Problem requirements ::
When you reach the entries below, transcribe each one exactly as it stands.

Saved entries
■ ■ ■ ■ ■

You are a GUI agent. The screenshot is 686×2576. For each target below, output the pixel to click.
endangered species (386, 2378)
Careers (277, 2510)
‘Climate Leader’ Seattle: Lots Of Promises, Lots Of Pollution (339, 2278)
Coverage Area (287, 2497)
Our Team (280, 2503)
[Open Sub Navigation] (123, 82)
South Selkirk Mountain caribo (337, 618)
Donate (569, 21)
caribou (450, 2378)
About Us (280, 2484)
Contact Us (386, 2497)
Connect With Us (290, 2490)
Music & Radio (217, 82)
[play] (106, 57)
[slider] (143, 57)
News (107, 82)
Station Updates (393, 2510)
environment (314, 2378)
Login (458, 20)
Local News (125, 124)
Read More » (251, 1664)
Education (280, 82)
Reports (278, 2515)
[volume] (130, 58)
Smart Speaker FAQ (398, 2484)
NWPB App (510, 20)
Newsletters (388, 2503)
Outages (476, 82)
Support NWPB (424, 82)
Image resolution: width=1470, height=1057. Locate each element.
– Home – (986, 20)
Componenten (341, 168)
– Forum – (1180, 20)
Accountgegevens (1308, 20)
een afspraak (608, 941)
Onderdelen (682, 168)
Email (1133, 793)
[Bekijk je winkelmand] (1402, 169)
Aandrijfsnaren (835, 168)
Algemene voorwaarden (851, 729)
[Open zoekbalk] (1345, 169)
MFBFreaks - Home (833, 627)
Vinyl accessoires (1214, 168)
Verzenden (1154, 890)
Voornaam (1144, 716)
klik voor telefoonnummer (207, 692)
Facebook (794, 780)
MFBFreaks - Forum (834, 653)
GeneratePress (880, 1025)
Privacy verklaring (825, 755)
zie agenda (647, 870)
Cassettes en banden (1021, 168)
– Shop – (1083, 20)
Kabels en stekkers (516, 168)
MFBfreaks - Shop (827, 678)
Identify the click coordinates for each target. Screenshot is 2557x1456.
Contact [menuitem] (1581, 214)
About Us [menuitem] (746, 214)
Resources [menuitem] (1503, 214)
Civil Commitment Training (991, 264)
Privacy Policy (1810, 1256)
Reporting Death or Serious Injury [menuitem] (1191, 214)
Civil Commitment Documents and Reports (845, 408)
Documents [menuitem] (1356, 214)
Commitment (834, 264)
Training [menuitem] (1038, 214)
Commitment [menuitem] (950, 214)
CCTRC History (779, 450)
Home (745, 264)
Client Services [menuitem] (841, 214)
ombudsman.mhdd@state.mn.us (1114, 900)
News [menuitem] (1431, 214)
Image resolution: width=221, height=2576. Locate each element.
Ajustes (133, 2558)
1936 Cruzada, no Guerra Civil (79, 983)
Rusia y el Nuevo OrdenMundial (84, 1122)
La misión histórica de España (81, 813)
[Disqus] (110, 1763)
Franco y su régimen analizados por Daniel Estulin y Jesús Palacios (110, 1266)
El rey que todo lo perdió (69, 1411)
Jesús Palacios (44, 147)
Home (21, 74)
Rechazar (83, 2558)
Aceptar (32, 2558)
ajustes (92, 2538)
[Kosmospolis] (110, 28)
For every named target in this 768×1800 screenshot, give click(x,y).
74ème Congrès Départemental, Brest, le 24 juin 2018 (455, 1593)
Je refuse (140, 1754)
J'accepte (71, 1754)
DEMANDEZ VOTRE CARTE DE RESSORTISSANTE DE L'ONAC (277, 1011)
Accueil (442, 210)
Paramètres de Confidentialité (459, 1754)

■ ■ ■ ■ ■

Solution for this task ::
You are a GUI agent. The screenshot is 686×2576. For each target below, output the pixel to click.
endangered species (386, 2378)
Careers (277, 2510)
‘Climate Leader’ Seattle: Lots Of Promises, Lots Of Pollution (339, 2278)
Coverage Area (287, 2497)
Our Team (280, 2503)
[Open Sub Navigation] (123, 82)
South Selkirk Mountain caribo (337, 618)
Donate (569, 21)
caribou (450, 2378)
About Us (280, 2484)
Contact Us (386, 2497)
Connect With Us (290, 2490)
Music & Radio (217, 82)
[play] (106, 57)
[slider] (143, 57)
News (107, 82)
Station Updates (393, 2510)
environment (314, 2378)
Login (458, 20)
Local News (125, 124)
Read More » (251, 1664)
Education (280, 82)
Reports (278, 2515)
[volume] (130, 58)
Smart Speaker FAQ (398, 2484)
NWPB App (510, 20)
Newsletters (388, 2503)
Outages (476, 82)
Support NWPB (424, 82)
Image resolution: width=1470, height=1057. Locate each element.
– Home – (986, 20)
Componenten (341, 168)
– Forum – (1180, 20)
Accountgegevens (1308, 20)
een afspraak (608, 941)
Onderdelen (682, 168)
Email (1133, 793)
[Bekijk je winkelmand] (1402, 169)
Aandrijfsnaren (835, 168)
Algemene voorwaarden (851, 729)
[Open zoekbalk] (1345, 169)
MFBFreaks - Home (833, 627)
Vinyl accessoires (1214, 168)
Verzenden (1154, 890)
Voornaam (1144, 716)
klik voor telefoonnummer (207, 692)
Facebook (794, 780)
MFBFreaks - Forum (834, 653)
GeneratePress (880, 1025)
Privacy verklaring (825, 755)
zie agenda (647, 870)
Cassettes en banden (1021, 168)
– Shop – (1083, 20)
Kabels en stekkers (516, 168)
MFBfreaks - Shop (827, 678)
Identify the click coordinates for each target. Screenshot is 2557x1456.
Contact [menuitem] (1581, 214)
About Us [menuitem] (746, 214)
Resources [menuitem] (1503, 214)
Civil Commitment Training (991, 264)
Privacy Policy (1810, 1256)
Reporting Death or Serious Injury [menuitem] (1191, 214)
Civil Commitment Documents and Reports (845, 408)
Documents [menuitem] (1356, 214)
Commitment (834, 264)
Training [menuitem] (1038, 214)
Commitment [menuitem] (950, 214)
CCTRC History (779, 450)
Home (745, 264)
Client Services [menuitem] (841, 214)
ombudsman.mhdd@state.mn.us (1114, 900)
News [menuitem] (1431, 214)
Image resolution: width=221, height=2576. Locate each element.
Ajustes (133, 2558)
1936 Cruzada, no Guerra Civil (79, 983)
Rusia y el Nuevo OrdenMundial (84, 1122)
La misión histórica de España (81, 813)
[Disqus] (110, 1763)
Franco y su régimen analizados por Daniel Estulin y Jesús Palacios (110, 1266)
El rey que todo lo perdió (69, 1411)
Jesús Palacios (44, 147)
Home (21, 74)
Rechazar (83, 2558)
Aceptar (32, 2558)
ajustes (92, 2538)
[Kosmospolis] (110, 28)
For every named target in this 768×1800 screenshot, give click(x,y).
74ème Congrès Départemental, Brest, le 24 juin 2018 (455, 1593)
Je refuse (140, 1754)
J'accepte (71, 1754)
DEMANDEZ VOTRE CARTE DE RESSORTISSANTE DE L'ONAC (277, 1011)
Accueil (442, 210)
Paramètres de Confidentialité (459, 1754)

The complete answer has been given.